The generalizable findings may contribute to broader policy and workforce development efforts.
As our continuing research effort, it is important to study how the ML methods and outputs can be meaningfully utilized in routine management and leadership practice settings in mental health (including how to develop organization-tailored intervention strategies to support and retain employees) beyond identifying high turnover risk individuals. Such organization-based intervention strategies with ML applications can be accumulated and shared by organizations, which will facilitate the evidence-based learning communities to address turnover. This, in turn, may enhance the quality of care we can offer to clients. The continuing efforts will provide new insights and avenues to address data-driven, evidence-based turnover prediction and prevention strategies using HR data that are often under-utilized.
人力资源部门收集了大量员工数据,这些数据可用于预测离职率。然而,由于记录数据形式的复杂性,这些数据通常未被用于解决离职问题。
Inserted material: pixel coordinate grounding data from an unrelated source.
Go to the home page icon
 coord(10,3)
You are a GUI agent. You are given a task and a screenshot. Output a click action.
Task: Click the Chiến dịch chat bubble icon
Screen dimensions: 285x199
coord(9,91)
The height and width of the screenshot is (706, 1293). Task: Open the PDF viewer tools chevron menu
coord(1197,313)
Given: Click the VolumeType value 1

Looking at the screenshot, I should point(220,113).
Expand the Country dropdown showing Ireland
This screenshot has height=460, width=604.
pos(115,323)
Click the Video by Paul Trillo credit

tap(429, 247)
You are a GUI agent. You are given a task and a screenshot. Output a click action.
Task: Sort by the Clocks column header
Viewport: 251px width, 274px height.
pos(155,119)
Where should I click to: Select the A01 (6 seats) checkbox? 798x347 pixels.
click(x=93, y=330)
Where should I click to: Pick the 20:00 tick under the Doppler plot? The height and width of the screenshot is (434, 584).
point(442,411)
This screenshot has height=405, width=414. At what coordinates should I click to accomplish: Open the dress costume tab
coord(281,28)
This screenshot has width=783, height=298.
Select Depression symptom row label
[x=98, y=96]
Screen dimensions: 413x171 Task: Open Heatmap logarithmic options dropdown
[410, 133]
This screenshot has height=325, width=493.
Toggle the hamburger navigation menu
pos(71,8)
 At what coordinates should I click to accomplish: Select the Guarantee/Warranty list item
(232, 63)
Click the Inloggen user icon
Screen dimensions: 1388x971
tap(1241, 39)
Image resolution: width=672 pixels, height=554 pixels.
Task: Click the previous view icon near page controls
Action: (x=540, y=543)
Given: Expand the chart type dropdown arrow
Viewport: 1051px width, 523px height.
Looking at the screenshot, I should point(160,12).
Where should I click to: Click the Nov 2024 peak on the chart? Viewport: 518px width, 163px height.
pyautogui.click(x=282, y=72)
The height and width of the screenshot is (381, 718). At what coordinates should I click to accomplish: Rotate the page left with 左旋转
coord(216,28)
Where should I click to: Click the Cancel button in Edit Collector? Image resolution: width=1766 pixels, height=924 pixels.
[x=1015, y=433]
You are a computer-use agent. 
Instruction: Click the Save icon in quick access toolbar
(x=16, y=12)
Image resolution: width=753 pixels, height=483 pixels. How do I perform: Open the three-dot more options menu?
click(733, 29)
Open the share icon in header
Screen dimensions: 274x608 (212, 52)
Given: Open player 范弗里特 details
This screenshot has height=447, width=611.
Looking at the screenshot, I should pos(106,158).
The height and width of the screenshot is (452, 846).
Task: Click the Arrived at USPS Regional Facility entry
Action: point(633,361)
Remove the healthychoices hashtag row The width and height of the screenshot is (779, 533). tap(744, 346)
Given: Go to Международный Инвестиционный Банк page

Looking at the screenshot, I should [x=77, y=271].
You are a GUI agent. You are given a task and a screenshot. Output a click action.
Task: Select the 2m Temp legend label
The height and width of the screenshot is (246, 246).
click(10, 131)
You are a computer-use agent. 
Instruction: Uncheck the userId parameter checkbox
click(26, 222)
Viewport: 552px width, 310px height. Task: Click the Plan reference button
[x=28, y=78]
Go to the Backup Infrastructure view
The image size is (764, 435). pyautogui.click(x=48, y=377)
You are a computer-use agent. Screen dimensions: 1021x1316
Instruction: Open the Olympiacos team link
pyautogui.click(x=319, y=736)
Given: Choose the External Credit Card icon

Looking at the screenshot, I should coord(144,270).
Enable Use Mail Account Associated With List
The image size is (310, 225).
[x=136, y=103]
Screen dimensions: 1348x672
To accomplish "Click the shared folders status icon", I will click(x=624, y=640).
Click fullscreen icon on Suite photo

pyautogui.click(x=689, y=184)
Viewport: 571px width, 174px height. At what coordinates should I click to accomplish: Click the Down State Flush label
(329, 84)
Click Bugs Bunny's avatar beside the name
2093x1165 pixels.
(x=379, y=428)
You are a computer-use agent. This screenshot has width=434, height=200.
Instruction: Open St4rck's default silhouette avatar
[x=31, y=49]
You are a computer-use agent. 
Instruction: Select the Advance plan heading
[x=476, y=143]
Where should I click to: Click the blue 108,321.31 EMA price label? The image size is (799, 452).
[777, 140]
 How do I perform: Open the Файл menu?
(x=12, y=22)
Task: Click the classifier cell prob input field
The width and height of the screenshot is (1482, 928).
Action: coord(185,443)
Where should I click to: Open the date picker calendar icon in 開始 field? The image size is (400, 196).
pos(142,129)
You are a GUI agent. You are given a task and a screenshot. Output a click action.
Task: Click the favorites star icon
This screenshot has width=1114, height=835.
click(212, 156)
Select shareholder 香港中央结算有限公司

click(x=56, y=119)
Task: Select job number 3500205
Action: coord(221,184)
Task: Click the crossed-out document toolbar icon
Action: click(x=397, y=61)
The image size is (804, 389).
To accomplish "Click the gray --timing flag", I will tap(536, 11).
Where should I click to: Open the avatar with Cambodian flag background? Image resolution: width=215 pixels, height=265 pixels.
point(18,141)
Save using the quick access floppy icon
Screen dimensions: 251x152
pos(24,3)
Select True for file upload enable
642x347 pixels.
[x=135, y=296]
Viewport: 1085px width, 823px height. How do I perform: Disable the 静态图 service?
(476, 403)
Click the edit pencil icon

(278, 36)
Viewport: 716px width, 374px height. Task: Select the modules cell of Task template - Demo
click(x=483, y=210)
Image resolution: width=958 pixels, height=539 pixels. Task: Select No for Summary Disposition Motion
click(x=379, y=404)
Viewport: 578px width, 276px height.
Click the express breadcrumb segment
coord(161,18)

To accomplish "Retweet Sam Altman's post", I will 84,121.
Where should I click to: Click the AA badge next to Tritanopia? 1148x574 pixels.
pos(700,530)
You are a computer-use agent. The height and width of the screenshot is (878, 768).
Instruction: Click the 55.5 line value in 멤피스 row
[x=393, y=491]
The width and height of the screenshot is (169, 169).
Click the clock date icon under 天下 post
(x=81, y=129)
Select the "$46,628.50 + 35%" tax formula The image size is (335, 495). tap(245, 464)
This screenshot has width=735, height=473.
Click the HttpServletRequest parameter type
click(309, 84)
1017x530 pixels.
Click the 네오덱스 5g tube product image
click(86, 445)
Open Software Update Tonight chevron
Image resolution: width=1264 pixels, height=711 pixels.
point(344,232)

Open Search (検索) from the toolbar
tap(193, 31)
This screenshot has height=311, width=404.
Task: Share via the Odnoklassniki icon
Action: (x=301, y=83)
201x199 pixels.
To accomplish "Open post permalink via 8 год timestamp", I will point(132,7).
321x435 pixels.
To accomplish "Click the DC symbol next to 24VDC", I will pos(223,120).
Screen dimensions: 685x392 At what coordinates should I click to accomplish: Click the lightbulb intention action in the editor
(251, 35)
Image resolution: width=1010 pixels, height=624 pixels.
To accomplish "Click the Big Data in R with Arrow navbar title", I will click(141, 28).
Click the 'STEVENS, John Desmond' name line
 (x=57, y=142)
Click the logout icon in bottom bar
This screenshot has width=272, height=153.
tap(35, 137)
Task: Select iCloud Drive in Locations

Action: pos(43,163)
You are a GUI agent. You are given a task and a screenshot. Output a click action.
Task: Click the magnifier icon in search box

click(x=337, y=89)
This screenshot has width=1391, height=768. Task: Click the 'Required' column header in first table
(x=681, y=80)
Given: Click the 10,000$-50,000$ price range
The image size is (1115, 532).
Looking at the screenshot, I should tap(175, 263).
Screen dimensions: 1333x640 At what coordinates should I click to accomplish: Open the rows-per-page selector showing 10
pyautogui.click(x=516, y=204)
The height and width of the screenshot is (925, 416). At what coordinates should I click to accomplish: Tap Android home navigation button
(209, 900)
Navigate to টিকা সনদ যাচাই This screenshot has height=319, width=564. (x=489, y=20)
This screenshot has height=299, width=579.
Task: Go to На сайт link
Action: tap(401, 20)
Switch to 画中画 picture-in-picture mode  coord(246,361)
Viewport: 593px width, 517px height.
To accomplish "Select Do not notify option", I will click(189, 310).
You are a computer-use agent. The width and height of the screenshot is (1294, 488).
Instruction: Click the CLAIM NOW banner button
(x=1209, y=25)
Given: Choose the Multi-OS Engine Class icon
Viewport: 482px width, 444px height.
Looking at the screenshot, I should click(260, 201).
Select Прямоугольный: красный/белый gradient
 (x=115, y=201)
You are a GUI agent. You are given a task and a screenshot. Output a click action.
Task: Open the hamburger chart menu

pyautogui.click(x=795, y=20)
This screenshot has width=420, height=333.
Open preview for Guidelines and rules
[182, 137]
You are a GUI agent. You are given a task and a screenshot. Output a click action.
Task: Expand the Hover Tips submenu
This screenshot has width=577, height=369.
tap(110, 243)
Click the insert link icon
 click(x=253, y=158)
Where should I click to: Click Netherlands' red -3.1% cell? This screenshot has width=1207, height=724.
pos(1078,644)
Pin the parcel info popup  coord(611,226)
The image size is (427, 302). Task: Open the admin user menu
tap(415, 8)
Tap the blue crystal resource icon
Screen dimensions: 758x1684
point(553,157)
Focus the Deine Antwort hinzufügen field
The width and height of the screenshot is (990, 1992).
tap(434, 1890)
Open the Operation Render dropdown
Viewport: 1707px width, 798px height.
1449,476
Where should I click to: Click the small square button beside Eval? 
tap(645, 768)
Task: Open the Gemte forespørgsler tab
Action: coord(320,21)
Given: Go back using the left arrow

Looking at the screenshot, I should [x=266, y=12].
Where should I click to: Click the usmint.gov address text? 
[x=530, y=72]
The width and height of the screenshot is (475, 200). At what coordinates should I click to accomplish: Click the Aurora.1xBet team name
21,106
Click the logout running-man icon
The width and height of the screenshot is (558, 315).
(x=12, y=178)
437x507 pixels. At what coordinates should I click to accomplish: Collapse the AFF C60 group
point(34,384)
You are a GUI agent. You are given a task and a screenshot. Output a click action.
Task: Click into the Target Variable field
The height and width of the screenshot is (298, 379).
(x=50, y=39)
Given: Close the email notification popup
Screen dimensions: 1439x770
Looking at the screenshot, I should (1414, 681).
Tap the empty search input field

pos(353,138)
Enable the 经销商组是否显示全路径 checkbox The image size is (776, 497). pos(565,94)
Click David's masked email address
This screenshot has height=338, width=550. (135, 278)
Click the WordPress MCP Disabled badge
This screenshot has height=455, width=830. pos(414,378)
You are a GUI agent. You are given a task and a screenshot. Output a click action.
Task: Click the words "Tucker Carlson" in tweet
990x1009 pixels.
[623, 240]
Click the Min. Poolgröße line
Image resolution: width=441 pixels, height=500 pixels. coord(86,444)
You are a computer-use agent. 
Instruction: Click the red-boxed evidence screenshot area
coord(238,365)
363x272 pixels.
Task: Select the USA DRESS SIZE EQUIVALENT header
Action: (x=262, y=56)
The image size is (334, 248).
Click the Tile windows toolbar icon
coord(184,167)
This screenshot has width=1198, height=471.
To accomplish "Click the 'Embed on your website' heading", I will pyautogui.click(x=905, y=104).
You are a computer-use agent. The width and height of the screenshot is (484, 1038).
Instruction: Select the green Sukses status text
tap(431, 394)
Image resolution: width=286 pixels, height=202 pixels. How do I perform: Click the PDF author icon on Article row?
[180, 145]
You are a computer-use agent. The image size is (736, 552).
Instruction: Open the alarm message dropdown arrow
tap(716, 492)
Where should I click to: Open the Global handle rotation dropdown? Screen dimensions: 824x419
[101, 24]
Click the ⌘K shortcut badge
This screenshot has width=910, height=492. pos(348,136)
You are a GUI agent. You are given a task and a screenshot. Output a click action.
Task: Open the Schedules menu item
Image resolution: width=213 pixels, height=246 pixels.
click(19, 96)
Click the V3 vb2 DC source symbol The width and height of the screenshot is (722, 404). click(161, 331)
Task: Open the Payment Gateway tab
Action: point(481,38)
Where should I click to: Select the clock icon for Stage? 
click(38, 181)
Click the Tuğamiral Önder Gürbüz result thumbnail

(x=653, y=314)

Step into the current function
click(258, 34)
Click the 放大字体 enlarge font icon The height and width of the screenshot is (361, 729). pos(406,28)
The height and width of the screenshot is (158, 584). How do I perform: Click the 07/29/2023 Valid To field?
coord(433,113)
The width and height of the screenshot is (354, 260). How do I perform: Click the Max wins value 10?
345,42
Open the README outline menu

本研究旨在通过应用机器学习 (ML) 方法对人力资源数据进行分析,预测社区心理健康中心员工的离职率,并评估 ML 方法的可行性。
从两家社区心理健康中心获取历史人力资源数据,并应用随机森林和套索回归作为训练模型的 ML 方法。
研究结果表明,与套索回归模型相比,随机森林模型(例如,曲线下面积高于.8)在预测离职率方面具有较好的准确性。此外,该研究还发现,ML 方法可以使用历史人力资源数据识别出几个重要的离职预测因素(例如,过去的工作年限、工资、工作时间、年龄、职位、培训时间和婚姻状况)。此外,还评估了用于 ML 应用的人力资源数据提取过程的可行性。
本研究证实了 ML 方法在使用组织在常规组织管理实践中已经收集的人力资源数据预测个体员工离职概率方面的可行性。所开发的方法可用于识别离职风险较高的员工。由于我们的主要目的是应用 ML 方法根据员工的可用人力资源数据来估计其离职概率(而不是在更广泛的人群水平上确定可推广的预测因素),因此我们的发现仅限于研究中的特定组织。随着 ML 应用在各组织中的积累,预计某些发现可能在不同组织中更具普遍性,而其他发现则更具组织特异性(个体化)。
组织特有的发现可帮助组织的人力资源和领导层在其特定的组织环境中评估和解决离职问题。防止大量离职一直是许多心理健康组织的首要任务,以维持客户服务的质量。
可推广的发现可能有助于更广泛的政策和劳动力发展努力。
作为我们持续的研究工作,重要的是要研究如何在心理健康的常规管理和领导实践环境中(包括如何制定组织定制的干预策略以支持和留住员工)有意义地利用 ML 方法和输出,而不仅仅是识别高离职风险个体。通过 ML 应用的这种基于组织的干预策略可以由组织积累和共享,这将促进循证学习社区来解决离职问题。这反过来又可以提高我们为客户提供的护理质量。持续的努力将为使用人力资源数据进行数据驱动、循证的离职预测和预防策略提供新的见解和途径,这些数据通常未得到充分利用。